**Consigne**.
Selon la critique du roman de Camilla Grebe, entre quels narrateurs le récit alterne-t-il ?

**Extrait du texte**.

Husdjuret - Camilla Grebe
472 pages, Le Livre de Poche, janvier 2019
L'histoire :
Il y a huit ans, Malin, alors adolescente, a découvert une fillette enterrée dans la forêt de Ormberg, une ville suédoise isolée. On n'a jamais pu identifier la petite victime. Devenue une jeune flic ambitieuse, Malin est affectée auprès de Hanne, la célèbre profileuse, et de l'inspecteur Peter Lindgren qui reprennent l'affaire. Mais Peter disparaît du jour au lendemain, et Hanne est retrouvée blessée et hagarde dans la forêt. L’unique témoin est un adolescent qui erre dans les bois. Sans le dire à personne, celui-ci récupère le journal que Hanne a laissé tomber et se met à le lire, fasciné... Désormais seule dans son enquête, Malin est appelée sur les lieux du tout premier crime : une nouvelle victime a été découverte. Et si tous ces faits étaient tragiquement liés ?
Mon avis :
Comme beaucoup d'amateurs de polars, j'ai un faible pour les romans nordiques. Il y a quelque chose de spécial dans l'ambiance, les décors et la manière de décortiquer les personnages qui m'attire et me plaît beaucoup. Camilla Grebe fait assurément partie de mes auteurs favoris dans ce domaine. J'ai lu trois de ses romans cette année et elle me scotche à chaque fois ! Je trouve qu'elle arrive à surprendre et à se renouveler constamment. Les sujets qu'elle aborde sont toujours d'actualité et nous poussent à réfléchir. Impossible de reposer ses livres sans s'interroger sur notre société et ce monde qui tourne de moins en moins rond ou sans se demander si nous aurions fait les mêmes choix que les personnages ou réagit différemment. Et pourtant, il y a dans ses pages une fluidité de lecture incroyable malgré la gravité des thèmes abordés. Ses romans ne se lisent pas, ils se dévorent ! On n'arrive pas à les lâcher et on ne voit pas le temps passer !
"Le Journal de ma disparition" a su m'intriguer et me captiver dès les premières lignes. J'ai aimé le fait que l'on change de narrateur. Ici, on alterne entre Malin, Jake et Hanne. Trois personnages très différents mais aussi intéressants les uns que les autres. Une enquêtrice ambitieuse qui revient mener l'enquête dans la ville de son enfance, un endroit qu'elle cherche à fuir à tout prix. Un ado mal dans sa peau qui s'est trouvé au mauvais endroit au mauvais moment mais ne peut pas en parler. Une profileuse qui détient des éléments clés mais est en train de perdre la mémoire. Et puis, bien sûr, Ormberg, ville triste et terne que beaucoup désertent alors que certains y croupissent. Un endroit où tout le monde se connaît, où les usines et les magasins sont fermés, où les carcasses de voitures et les détritus s'entassent dans les jardins, où tout le monde semble avoir enterré ses rêves et ses ambitions... Tout ce que Malin a cherché à fuir en s'installant en ville. Et au milieu de tout cela, des réfugiés que certains tentent d'aider et que d'autres montrent du doigt. Une atmosphère particulière qui met mal à l'aise et ne donne pas franchement envie de s'éterniser là-bas...

**Données fournies**.
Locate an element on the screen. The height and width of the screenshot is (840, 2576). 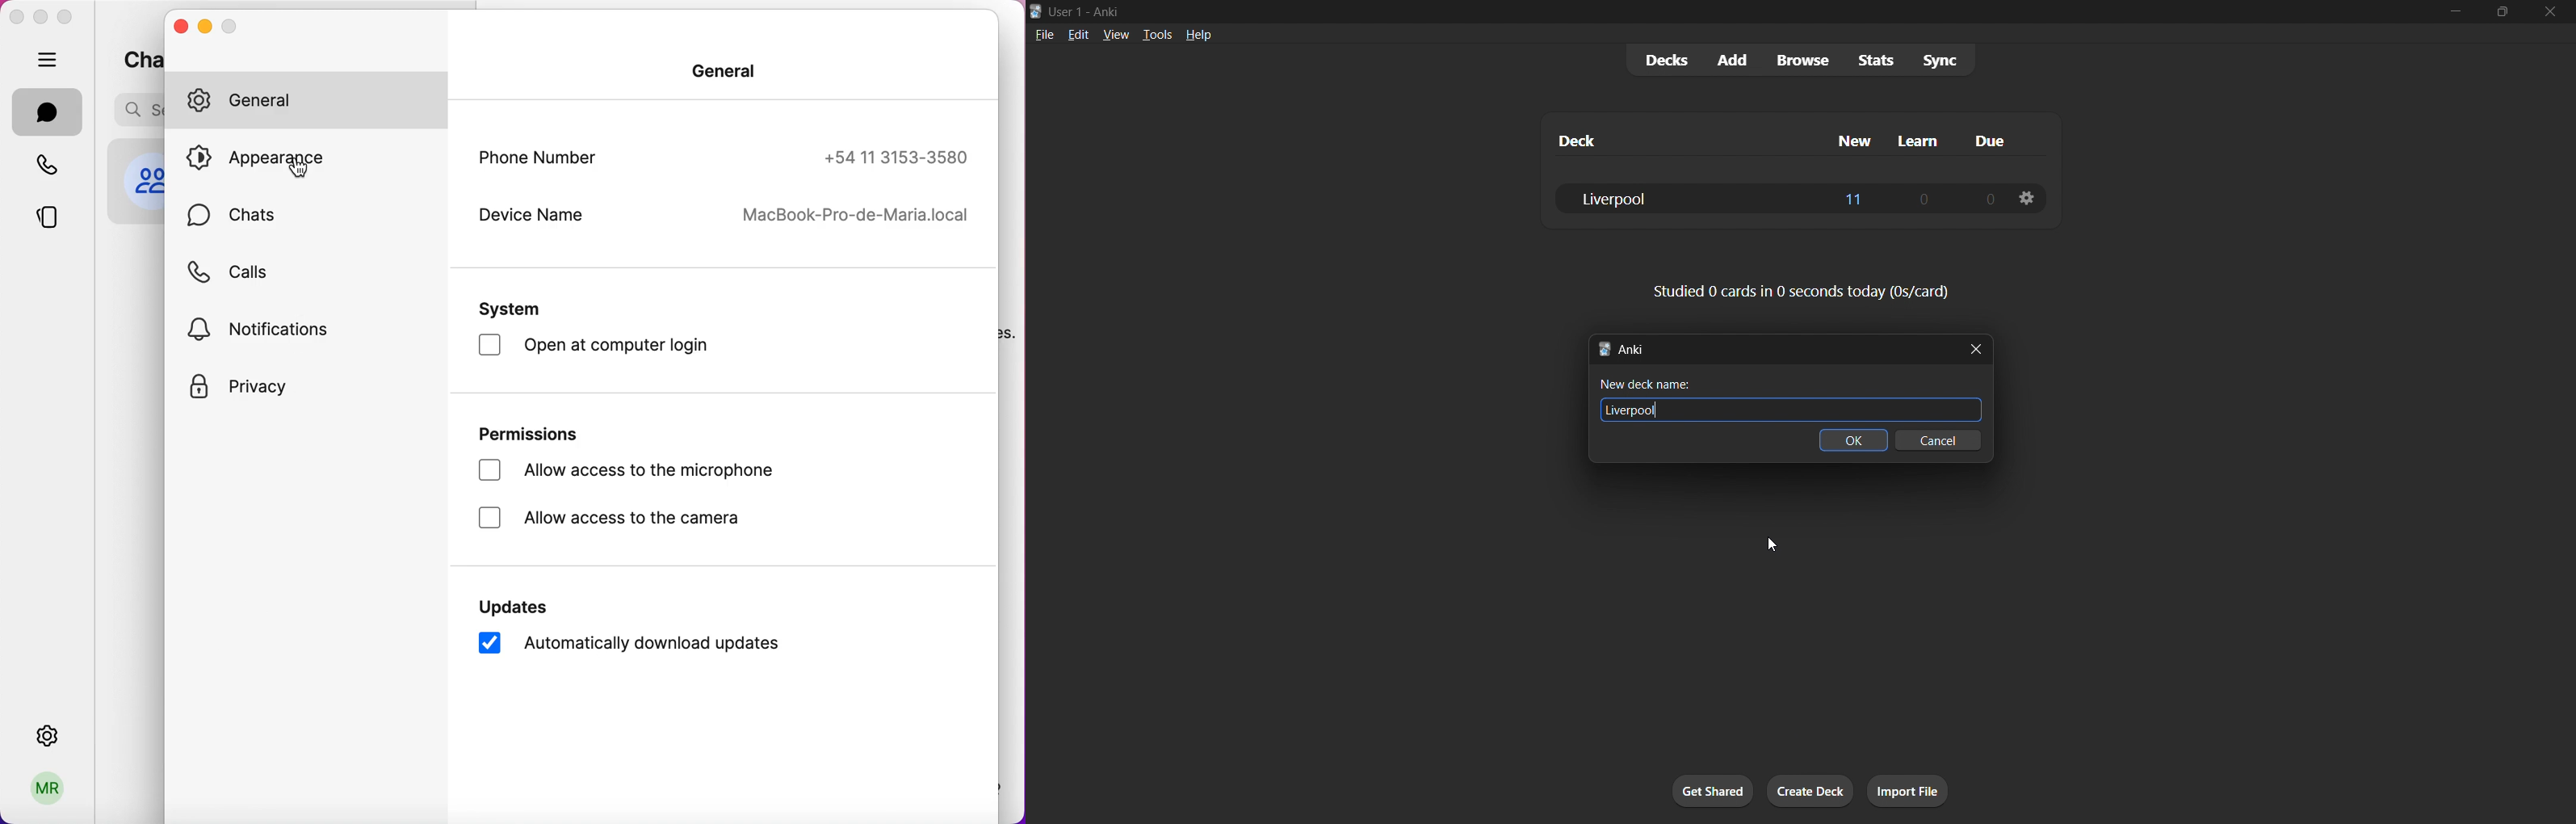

**Réponse**.
Le récit alterne entre Malin, Jake et Hanne.